(Dataset entries)
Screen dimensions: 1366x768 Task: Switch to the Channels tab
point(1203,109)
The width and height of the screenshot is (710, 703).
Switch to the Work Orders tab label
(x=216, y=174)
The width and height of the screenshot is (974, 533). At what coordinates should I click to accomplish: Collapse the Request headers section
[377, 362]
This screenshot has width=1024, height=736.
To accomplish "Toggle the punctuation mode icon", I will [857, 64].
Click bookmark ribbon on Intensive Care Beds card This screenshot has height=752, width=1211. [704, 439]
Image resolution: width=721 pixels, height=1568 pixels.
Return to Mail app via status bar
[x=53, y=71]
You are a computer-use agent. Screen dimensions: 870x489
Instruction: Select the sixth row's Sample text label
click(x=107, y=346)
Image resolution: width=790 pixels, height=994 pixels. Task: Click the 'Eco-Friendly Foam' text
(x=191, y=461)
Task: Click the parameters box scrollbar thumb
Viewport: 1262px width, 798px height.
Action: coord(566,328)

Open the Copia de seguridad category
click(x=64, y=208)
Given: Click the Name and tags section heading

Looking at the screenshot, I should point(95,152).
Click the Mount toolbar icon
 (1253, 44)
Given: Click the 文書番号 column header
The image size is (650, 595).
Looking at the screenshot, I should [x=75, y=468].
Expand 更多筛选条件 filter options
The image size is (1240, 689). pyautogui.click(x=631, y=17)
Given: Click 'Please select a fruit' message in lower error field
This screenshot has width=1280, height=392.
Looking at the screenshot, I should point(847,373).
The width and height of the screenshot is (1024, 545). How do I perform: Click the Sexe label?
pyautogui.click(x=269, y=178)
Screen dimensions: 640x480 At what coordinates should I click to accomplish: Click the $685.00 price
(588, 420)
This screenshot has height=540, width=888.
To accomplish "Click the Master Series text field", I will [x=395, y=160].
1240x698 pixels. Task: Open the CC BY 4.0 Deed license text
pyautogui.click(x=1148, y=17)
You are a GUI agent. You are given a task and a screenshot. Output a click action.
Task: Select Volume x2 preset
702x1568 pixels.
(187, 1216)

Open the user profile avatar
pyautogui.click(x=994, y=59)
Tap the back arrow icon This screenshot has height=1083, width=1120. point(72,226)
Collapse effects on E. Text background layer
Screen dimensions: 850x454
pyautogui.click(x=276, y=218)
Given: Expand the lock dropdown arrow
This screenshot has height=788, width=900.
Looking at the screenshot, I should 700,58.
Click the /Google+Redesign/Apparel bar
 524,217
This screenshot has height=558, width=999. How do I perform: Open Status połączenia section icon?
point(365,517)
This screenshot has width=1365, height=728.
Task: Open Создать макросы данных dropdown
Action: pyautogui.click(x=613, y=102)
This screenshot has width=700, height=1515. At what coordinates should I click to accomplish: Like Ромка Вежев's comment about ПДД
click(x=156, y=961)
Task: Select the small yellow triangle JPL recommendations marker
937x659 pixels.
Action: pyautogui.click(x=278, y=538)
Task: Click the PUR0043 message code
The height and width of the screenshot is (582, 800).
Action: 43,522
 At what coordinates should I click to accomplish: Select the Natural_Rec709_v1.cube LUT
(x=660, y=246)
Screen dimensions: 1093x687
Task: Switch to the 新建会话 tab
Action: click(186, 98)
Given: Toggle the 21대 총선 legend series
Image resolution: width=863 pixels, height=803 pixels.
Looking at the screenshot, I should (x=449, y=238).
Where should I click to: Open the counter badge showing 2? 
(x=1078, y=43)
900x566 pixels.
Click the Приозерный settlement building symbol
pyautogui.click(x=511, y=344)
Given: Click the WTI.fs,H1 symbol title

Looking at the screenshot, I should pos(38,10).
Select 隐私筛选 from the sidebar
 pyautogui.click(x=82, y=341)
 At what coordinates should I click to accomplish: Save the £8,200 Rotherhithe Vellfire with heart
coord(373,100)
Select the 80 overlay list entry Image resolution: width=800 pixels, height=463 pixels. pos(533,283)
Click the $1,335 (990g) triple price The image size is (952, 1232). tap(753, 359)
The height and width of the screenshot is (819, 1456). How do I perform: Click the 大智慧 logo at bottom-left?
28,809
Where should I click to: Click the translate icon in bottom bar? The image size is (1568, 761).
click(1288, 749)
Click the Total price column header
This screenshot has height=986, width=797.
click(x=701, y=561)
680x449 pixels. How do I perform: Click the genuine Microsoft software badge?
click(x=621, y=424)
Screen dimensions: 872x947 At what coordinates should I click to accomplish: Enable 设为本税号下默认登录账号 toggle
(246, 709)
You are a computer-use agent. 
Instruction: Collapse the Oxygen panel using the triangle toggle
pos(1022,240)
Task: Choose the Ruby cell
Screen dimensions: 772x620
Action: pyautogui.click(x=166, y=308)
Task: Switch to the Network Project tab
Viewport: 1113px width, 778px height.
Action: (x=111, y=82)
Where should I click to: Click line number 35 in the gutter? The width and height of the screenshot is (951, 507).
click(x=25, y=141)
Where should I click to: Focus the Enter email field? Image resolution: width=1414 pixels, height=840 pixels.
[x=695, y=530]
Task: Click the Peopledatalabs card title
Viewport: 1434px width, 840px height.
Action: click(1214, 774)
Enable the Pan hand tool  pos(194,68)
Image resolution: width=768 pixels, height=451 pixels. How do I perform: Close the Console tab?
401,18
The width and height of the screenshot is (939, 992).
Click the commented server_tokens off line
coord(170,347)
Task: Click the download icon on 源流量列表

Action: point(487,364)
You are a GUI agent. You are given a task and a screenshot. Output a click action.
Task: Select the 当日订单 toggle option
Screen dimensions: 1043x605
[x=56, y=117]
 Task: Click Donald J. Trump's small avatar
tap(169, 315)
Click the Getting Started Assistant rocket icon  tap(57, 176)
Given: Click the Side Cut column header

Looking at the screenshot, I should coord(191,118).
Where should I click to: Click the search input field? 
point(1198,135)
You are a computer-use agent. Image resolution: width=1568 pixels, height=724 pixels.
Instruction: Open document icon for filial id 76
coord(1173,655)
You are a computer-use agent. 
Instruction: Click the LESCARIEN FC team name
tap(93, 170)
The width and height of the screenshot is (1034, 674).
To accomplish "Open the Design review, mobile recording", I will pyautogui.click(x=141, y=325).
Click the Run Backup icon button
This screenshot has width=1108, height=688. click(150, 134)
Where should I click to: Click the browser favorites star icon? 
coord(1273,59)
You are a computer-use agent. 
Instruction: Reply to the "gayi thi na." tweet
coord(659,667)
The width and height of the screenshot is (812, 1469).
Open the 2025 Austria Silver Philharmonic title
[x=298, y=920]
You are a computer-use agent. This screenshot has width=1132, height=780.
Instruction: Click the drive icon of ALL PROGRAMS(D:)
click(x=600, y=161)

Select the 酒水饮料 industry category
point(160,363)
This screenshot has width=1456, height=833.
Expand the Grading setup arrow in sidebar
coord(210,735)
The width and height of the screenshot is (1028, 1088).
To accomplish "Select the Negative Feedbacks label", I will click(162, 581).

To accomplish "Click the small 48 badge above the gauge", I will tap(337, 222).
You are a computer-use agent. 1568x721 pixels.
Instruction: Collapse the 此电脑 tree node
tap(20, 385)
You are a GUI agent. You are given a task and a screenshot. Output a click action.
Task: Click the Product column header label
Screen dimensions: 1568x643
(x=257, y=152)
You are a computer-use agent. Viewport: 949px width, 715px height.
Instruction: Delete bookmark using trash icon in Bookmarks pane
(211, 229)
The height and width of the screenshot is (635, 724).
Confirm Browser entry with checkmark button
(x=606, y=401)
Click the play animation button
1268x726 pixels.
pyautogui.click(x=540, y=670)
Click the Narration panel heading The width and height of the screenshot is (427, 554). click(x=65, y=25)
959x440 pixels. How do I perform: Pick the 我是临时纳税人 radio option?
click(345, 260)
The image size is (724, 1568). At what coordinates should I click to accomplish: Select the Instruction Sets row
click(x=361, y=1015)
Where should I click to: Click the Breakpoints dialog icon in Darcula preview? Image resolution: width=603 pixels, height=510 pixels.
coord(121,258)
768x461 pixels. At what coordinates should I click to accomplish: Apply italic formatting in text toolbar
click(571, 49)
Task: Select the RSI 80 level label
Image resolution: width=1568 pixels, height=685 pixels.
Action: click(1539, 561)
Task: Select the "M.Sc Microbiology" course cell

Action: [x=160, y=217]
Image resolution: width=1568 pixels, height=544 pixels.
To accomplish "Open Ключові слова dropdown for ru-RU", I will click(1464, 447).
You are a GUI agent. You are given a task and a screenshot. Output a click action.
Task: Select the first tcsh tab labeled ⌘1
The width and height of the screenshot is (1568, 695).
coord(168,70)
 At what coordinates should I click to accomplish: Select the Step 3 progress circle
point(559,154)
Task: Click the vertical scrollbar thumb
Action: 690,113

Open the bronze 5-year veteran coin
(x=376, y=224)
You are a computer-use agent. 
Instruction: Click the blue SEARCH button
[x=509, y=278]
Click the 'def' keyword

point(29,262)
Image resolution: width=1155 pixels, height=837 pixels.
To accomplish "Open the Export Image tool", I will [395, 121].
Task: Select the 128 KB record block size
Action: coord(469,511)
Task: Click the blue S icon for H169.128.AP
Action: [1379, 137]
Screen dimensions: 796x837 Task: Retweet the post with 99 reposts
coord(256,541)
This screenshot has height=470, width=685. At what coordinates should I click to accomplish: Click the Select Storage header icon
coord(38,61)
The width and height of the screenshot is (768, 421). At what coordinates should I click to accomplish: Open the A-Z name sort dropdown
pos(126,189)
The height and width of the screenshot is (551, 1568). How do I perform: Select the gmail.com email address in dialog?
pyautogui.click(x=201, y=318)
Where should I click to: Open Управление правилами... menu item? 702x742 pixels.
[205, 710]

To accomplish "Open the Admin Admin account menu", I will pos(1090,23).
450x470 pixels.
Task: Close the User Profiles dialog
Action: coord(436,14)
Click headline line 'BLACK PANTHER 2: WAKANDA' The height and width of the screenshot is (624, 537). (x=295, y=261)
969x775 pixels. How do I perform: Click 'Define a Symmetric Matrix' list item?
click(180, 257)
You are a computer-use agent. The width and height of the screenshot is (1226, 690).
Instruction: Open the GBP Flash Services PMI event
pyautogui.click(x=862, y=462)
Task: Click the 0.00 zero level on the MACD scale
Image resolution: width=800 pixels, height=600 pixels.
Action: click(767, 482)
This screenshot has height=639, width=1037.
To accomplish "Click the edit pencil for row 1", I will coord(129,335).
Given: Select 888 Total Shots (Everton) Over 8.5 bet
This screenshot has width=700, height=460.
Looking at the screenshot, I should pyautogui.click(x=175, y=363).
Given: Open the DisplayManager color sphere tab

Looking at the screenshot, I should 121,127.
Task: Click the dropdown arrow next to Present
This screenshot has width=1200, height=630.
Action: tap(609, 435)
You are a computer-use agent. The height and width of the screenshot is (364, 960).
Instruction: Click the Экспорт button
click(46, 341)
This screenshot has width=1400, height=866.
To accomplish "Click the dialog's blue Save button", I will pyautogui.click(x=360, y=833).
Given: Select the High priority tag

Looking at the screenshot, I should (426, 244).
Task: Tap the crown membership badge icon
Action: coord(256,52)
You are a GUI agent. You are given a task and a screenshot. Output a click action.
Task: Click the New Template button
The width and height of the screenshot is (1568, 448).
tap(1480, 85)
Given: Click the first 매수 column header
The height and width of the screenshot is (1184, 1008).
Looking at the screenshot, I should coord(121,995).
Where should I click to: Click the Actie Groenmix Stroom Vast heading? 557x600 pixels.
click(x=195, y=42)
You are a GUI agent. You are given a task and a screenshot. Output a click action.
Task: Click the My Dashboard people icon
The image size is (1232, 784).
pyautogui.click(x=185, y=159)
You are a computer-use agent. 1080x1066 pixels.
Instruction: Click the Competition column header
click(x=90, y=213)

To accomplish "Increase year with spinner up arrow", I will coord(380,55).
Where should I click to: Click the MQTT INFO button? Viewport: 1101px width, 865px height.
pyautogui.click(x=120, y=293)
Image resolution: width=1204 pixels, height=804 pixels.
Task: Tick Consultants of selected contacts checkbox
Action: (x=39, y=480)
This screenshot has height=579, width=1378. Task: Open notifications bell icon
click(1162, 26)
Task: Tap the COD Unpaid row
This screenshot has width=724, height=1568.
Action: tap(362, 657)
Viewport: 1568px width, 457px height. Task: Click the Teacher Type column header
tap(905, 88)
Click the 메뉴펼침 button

• _Exercise description_: Count the lines in the records above that contain the word "first", and give only that number.

• _Answer space_: 2